El documento, firmado por siete países, busca estandarizar prácticas y ofrecer pasos concretos para reducir riesgos en entornos de tecnologías operativas críticos.
Las agencias de ciberseguridad de siete países, entre ellos los miembros de la alianza Five Eyes, presentaron el pasado lunes 29 de septiembre una nueva guía enfocada en la seguridad de tecnologías operativas (OT). La iniciativa se dirige a profesionales encargados de gestionar o desplegar equipos y sistemas OT en distintos sectores.
“Los sistemas OT mantienen encendidas las luces, bombean el agua, ponen en marcha las líneas de manufactura y sostienen servicios nacionales críticos. Cuando estos sistemas se ven comprometidos, los impactos reales afectan la seguridad, las operaciones, la economía e incluso la resiliencia nacional”, comentó en un blog el Centro Nacional de Ciberseguridad del Reino Unido (NCSC), una de las agencias firmantes.
El documento propone un enfoque basado en cinco principios esenciales: establecer procesos para crear y mantener un registro definitivo del entorno OT; implantar un programa de gestión de seguridad de la información en OT; identificar y clasificar activos para decisiones basadas en riesgos; documentar la conectividad dentro del sistema; y comprender y registrar los riesgos asociados a terceros.
Además, la guía ofrece orientaciones paso a paso que detallan las acciones que los equipos de seguridad deben aplicar para implementar de manera efectiva cada principio.

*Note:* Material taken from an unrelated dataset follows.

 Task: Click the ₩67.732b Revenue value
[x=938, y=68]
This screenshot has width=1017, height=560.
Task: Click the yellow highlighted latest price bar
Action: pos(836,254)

Uno de los ejes centrales del documento es la creación de un “registro definitivo” que abarque todos los componentes del entorno OT. Esto incluye dispositivos, controladores, software y sistemas virtualizados, clasificados según su criticidad, nivel de exposición y requisitos de disponibilidad.
El registro no solo incorpora la clasificación de activos, sino también mejores prácticas para mapear aspectos clave de su gestión. Entre ellos, la conectividad -cómo se relacionan los activos dentro de la red OT y con sistemas externos, protocolos empleados y restricciones operacionales como latencia o ancho de banda- y la arquitectura global, que debe contemplar segmentación, medidas de resiliencia y justificación de decisiones de diseño.
La guía también subraya la importancia de evaluar riesgos en la cadena de suministro y el acceso de terceros, detallando cómo se gestionan proveedores, integradores y prestadores de servicios, además de los controles de seguridad aplicados. También insiste en definir claramente el contexto de negocio e impacto, considerando consecuencias operacionales, financieras y de seguridad ante fallos o incidentes.
El documento cuenta con el respaldo de agencias de Australia (ASD), los Estados Unidos (CISA), Reino Unido, Canadá, el FBI, Nueva Zelanda, los Países Bajos y la Oficina Federal de Seguridad de la Información de Alemania (BSI).
Este esfuerzo internacional se suma a la firma, realizada en agosto, de la primera taxonomía unificada de seguridad OT por seis de los mismos países participantes y que comentamos en este blog.